Start of Passage given
# future of 2nd init ROMS in regards to battery life?



## ChaosX (Jun 7, 2011)

I was just wondering...I have tried a few of the 2nd init ROMs, including CM4DX and MIUI, and from what I've seen, they are awesome. The problem that I have is that I work out in the field, and will often times be away from any charging station for 8 hours or more. On days with fairly heavy use, or poor reception (searching for towers), my battery will die, long before my day is over. Don't get me wrong, I'm not *****ing about the ROMs....they are great. I'm just wondering if there is anything coming down the pipe that will allow me to be able to take advantage of these ROMs, without having to carry a second battery with me.

Thanks....


----------



## cubsfan187 (Jul 17, 2011)

Seeing as how all the 2nd init ROM's will be switching over to the GB kernel, the battery life will for sure get a little better. if you really like the roms, try using Juice defender to help with the batt life until then. It will shut off data while the screen is off or until a certain interval of time which you set, to check for emails and things like that.


----------



## Burncycle (Aug 6, 2011)

The battery life on revs Cm7 with the gingerbread kernel is amazing.


----------



## ChaosX (Jun 7, 2011)

Burncycle said:


> The battery life on revs Cm7 with the gingerbread kernel is amazing.


That's great news....can you define "amazing"?


----------



## Burncycle (Aug 6, 2011)

"ChaosX said:


> That's great news....can you define "amazing"?


Well, i'm running an extended battery and could not get more than 12 to 14 hours on any 2nd init ROM. (tried them all) I have averaged at least 20 hours a day the past week or so on it with basically the same usage as it had always been  it may not be as good as .602 yet, but it is definitely to the point that it can be used as a daily driver


----------



## soulsiphoner (Jun 22, 2011)

This was with pretty moderate use on stock battery. I'm using Jakebite's uv 1Ghz mod and I calibrated the battery. Seems good. Only drains quick if I'm hounding the crap out of my phone. Just like I could drain stock .602 just as fast when using the phone heavily. Idk I'm happy with trading off battery for performance, I understand some people aren't however.


----------



## PatHoge (Jun 7, 2011)

In my opinion, battery life on the GB kernel is better than the Froyo kernel, but not amazing by any means. Today my usage was light (except for a long phone call). Here are my stats:
At 40% after 11 hours on battery
47 minutes of calls
56 minutes of screen on
GPS, sync, and wifi off all day.


----------



## Jordan8 (Jun 10, 2011)

ChaosX said:


> I was just wondering...I have tried a few of the 2nd init ROMs, including CM4DX and MIUI, and from what I've seen, they are awesome. The problem that I have is that I work out in the field, and will often times be away from any charging station for 8 hours or more. On days with fairly heavy use, or poor reception (searching for towers), my battery will die, long before my day is over. Don't get me wrong, I'm not *****ing about the ROMs....they are great. I'm just wondering if there is anything coming down the pipe that will allow me to be able to take advantage of these ROMs, without having to carry a second battery with me.
End of Passage given
Start of Supplied entries
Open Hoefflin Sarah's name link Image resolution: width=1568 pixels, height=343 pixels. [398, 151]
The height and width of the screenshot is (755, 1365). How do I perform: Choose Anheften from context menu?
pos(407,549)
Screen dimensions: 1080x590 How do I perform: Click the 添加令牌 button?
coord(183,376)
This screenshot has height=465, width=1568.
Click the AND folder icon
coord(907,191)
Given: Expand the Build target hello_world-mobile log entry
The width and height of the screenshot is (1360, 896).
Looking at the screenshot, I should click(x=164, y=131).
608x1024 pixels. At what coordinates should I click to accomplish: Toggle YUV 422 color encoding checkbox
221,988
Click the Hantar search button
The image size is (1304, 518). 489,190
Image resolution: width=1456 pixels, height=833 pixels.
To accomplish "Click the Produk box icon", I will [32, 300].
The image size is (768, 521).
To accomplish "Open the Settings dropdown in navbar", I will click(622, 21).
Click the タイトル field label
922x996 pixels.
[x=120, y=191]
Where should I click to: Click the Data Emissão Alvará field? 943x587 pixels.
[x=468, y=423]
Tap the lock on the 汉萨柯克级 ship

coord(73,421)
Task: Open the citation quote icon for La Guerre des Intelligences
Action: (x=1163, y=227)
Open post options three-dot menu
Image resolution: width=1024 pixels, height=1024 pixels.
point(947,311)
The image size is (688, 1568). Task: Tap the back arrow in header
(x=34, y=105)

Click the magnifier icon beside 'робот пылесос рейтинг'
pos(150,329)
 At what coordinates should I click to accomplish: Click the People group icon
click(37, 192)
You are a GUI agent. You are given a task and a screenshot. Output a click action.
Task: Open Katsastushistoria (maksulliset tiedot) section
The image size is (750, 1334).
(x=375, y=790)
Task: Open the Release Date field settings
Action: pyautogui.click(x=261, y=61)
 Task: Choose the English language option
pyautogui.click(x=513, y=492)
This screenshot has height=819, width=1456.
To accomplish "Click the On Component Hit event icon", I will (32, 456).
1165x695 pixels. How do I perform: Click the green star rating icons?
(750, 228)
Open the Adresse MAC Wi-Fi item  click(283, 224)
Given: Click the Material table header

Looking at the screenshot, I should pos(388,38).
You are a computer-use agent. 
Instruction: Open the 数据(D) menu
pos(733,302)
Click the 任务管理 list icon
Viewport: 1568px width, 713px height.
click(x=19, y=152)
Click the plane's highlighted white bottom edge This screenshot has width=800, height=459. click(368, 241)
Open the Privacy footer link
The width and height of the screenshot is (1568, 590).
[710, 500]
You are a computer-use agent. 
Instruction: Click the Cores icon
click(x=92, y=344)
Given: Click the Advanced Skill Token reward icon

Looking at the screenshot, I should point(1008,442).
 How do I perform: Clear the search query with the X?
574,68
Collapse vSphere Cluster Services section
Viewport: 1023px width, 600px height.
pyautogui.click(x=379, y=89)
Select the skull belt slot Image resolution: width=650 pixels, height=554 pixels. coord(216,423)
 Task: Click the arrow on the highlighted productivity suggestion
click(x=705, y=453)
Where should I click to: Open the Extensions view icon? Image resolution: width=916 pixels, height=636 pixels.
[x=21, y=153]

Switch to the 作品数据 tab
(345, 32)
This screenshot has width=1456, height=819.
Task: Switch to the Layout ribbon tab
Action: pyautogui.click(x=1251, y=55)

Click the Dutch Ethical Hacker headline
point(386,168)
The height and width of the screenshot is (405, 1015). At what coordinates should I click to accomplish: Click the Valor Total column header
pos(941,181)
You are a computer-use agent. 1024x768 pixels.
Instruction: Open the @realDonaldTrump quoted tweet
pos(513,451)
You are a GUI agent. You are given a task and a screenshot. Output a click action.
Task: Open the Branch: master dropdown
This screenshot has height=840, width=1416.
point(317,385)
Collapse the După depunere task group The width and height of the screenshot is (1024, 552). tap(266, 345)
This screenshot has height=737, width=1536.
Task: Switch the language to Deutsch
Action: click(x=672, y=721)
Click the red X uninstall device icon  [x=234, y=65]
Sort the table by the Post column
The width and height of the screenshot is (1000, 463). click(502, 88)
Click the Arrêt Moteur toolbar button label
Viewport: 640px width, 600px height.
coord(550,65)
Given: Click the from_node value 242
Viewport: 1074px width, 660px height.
End of Supplied entries
Exercise prompt:
In the forum thread on battery life, substitute "extended battery" for "stock battery" and reproduce the passage between "This was with" and "people aren't however.", inclusive.

Answer:
This was with pretty moderate use on extended battery. I'm using Jakebite's uv 1Ghz mod and I calibrated the battery. Seems good. Only drains quick if I'm hounding the crap out of my phone. Just like I could drain stock .602 just as fast when using the phone heavily. Idk I'm happy with trading off battery for performance, I understand some people aren't however.